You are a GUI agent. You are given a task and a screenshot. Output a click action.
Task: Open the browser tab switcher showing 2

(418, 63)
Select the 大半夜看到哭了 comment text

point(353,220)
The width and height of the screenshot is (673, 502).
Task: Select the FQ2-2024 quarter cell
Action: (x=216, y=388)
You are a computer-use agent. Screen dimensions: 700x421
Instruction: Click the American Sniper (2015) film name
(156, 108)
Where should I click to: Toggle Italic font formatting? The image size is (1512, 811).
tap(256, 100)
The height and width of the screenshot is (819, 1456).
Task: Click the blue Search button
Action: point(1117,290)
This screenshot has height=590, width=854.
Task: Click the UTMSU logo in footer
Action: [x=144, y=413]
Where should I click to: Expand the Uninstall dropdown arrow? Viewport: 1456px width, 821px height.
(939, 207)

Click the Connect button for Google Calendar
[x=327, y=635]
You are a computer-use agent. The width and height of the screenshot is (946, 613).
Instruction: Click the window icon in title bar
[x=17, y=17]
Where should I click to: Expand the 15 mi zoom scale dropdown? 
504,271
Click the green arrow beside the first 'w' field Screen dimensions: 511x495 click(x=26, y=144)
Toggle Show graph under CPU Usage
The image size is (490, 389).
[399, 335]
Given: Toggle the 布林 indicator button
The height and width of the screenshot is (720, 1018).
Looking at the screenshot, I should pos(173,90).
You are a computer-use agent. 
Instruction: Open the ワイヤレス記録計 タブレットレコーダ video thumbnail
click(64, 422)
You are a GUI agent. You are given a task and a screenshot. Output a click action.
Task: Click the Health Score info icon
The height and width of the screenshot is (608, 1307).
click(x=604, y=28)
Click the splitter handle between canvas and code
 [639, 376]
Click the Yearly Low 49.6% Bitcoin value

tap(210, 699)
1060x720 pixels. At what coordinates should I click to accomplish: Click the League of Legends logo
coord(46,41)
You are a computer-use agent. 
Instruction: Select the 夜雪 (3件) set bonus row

What to do:
Give back the entire listing with every word intact.

Written answer:
You are a GUI agent. You are given a task and a screenshot. Output a click action.
Task: Open the browser tab switcher showing 2

(418, 63)
Select the 大半夜看到哭了 comment text

point(353,220)
The width and height of the screenshot is (673, 502).
Task: Select the FQ2-2024 quarter cell
Action: (x=216, y=388)
You are a computer-use agent. Screen dimensions: 700x421
Instruction: Click the American Sniper (2015) film name
(156, 108)
Where should I click to: Toggle Italic font formatting? The image size is (1512, 811).
tap(256, 100)
The height and width of the screenshot is (819, 1456).
Task: Click the blue Search button
Action: point(1117,290)
This screenshot has height=590, width=854.
Task: Click the UTMSU logo in footer
Action: [x=144, y=413]
Where should I click to: Expand the Uninstall dropdown arrow? Viewport: 1456px width, 821px height.
(939, 207)

Click the Connect button for Google Calendar
[x=327, y=635]
You are a computer-use agent. The width and height of the screenshot is (946, 613).
Instruction: Click the window icon in title bar
[x=17, y=17]
Where should I click to: Expand the 15 mi zoom scale dropdown? 
504,271
Click the green arrow beside the first 'w' field Screen dimensions: 511x495 click(x=26, y=144)
Toggle Show graph under CPU Usage
The image size is (490, 389).
[399, 335]
Given: Toggle the 布林 indicator button
The height and width of the screenshot is (720, 1018).
Looking at the screenshot, I should pos(173,90).
You are a computer-use agent. 
Instruction: Open the ワイヤレス記録計 タブレットレコーダ video thumbnail
click(64, 422)
You are a GUI agent. You are given a task and a screenshot. Output a click action.
Task: Click the Health Score info icon
The height and width of the screenshot is (608, 1307).
click(x=604, y=28)
Click the splitter handle between canvas and code
 [639, 376]
Click the Yearly Low 49.6% Bitcoin value

tap(210, 699)
1060x720 pixels. At what coordinates should I click to accomplish: Click the League of Legends logo
coord(46,41)
You are a computer-use agent. 
Instruction: Select the 夜雪 (3件) set bonus row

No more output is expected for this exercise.